朱雀の婚姻~俺様帝と溺愛寵妃~
柚は由良を呼びつけ、暁と面会する意思を伝えた。


柚が暁と逢うことをずっと拒否していたため、それを聞いた由良は大喜びした。


だが、柚の表情は心を閉ざしてしまったかのように頑なで、何かを決心したかのような顔だった。


由良はとても嫌な予感がして、喜んでいた気持ちが萎れていった。


 由良はあの日、暁に媚薬を飲ませた後、久しぶりに暁が柚の部屋へ訪れることになり、これで暁と柚はしっかりと結ばれてくれると確信し喜んでいた。

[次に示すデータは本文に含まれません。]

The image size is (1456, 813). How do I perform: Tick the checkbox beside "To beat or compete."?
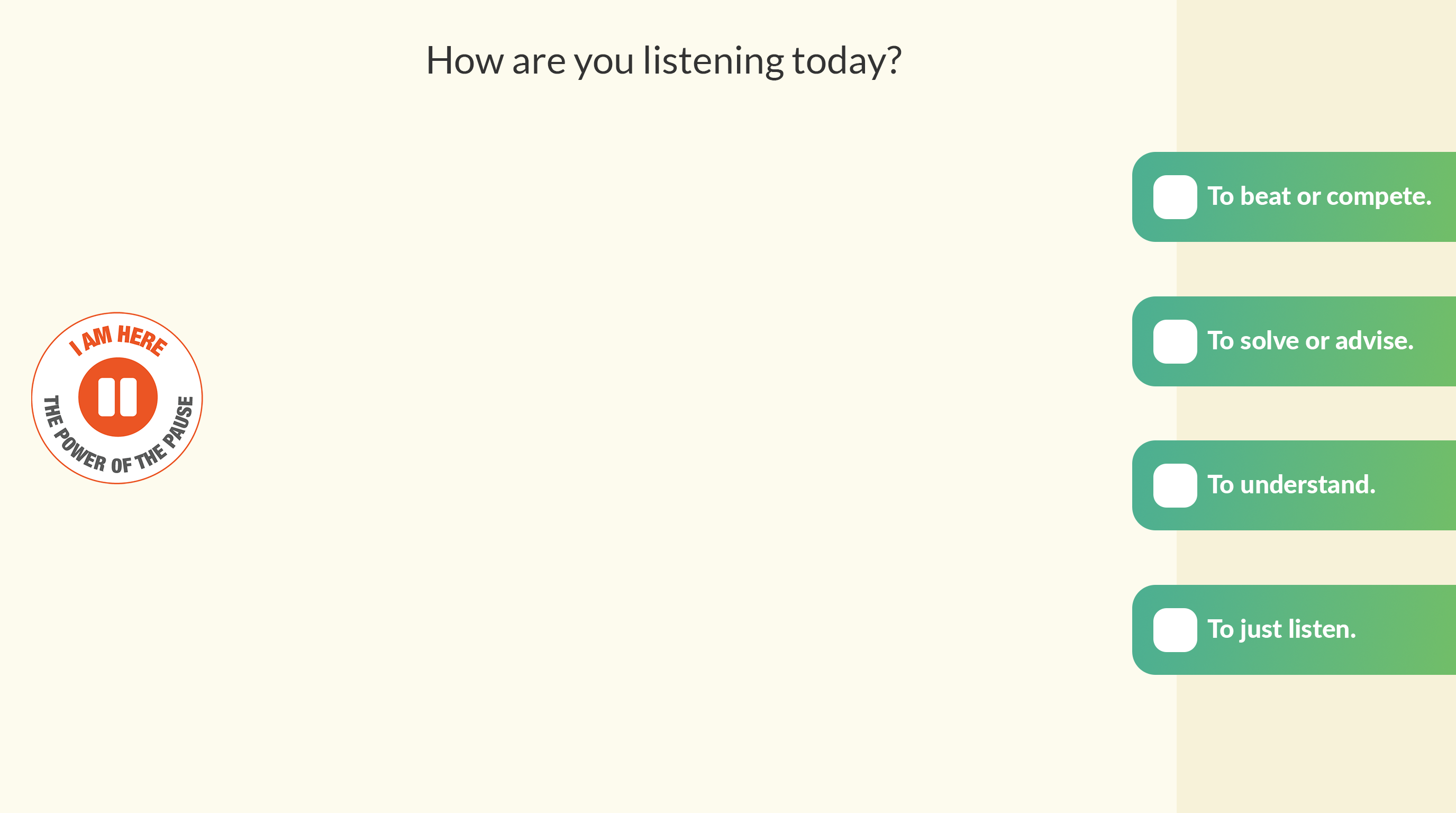(1175, 197)
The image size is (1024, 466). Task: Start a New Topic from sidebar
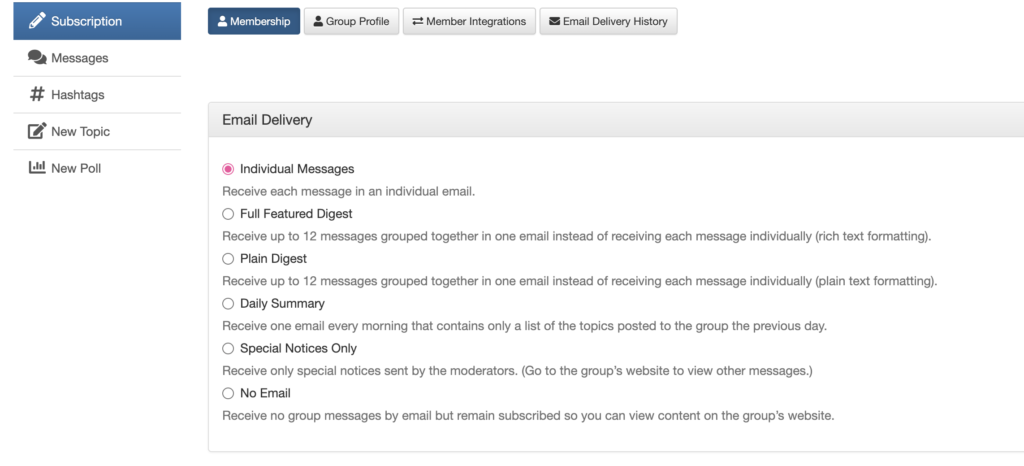80,132
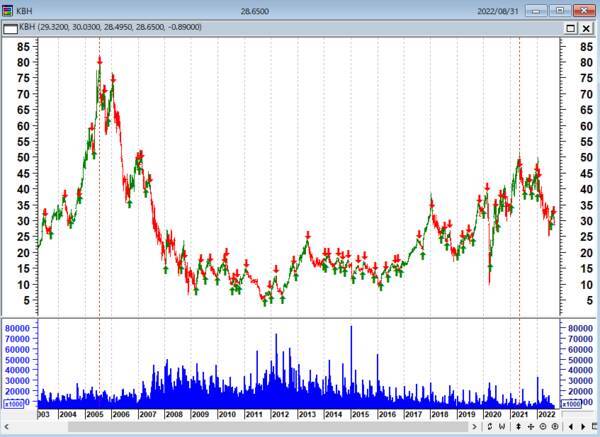Click the 2012 label on time axis

pyautogui.click(x=280, y=413)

しかし明くる朝、柚の部屋へ行くと暁の姿はなく、それどころか柚は大変な落ち込みようだった。


 その日から柚は暁の訪問を拒み、平城宮内でも暁と柚の不仲は噂になっていた。


由良は昇香とのことを知らないので、あの夜、暁は媚薬をもってしても駄目だったので、柚は落ちこみ暁の訪問を拒否するようになったのだと思っていた。


落ちこんでいる柚の姿を見ていても、デリケートな問題なだけに何があったのですか?と聞くこともできなかった。